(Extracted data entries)
==================================================

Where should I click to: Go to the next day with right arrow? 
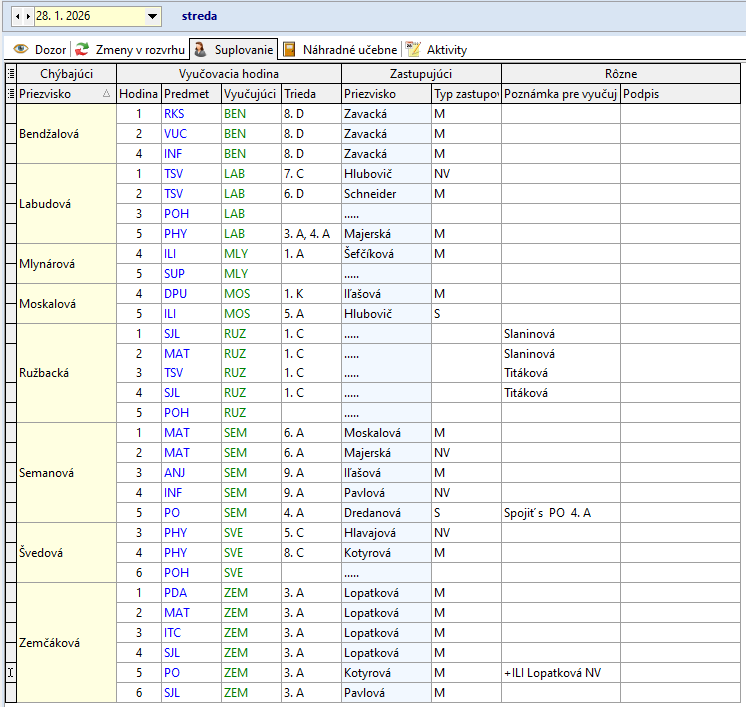pyautogui.click(x=27, y=16)
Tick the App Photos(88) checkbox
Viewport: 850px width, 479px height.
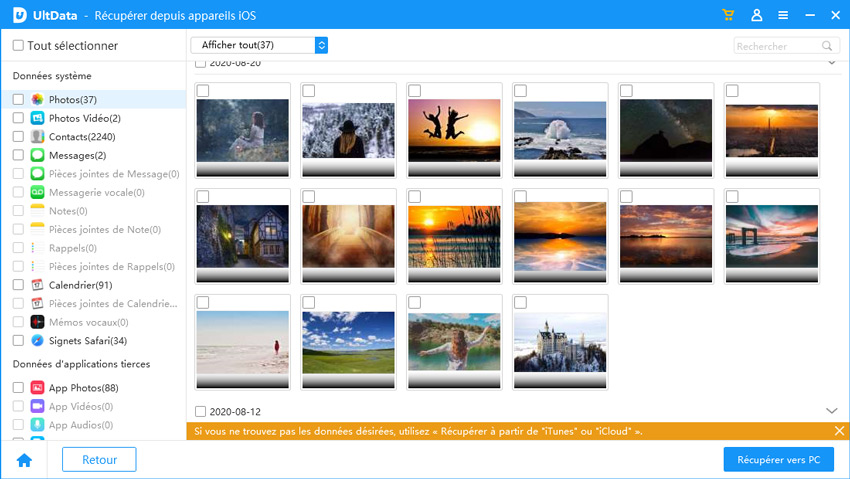[18, 387]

==================================================

▸ Exercise objective
Nothing but the exact text of the records should appear in your answer, with no pictures. Please write it out.

▸ Response to this exercise
Where should I click to: Go to the next day with right arrow? 
pyautogui.click(x=27, y=16)
Tick the App Photos(88) checkbox
Viewport: 850px width, 479px height.
[18, 387]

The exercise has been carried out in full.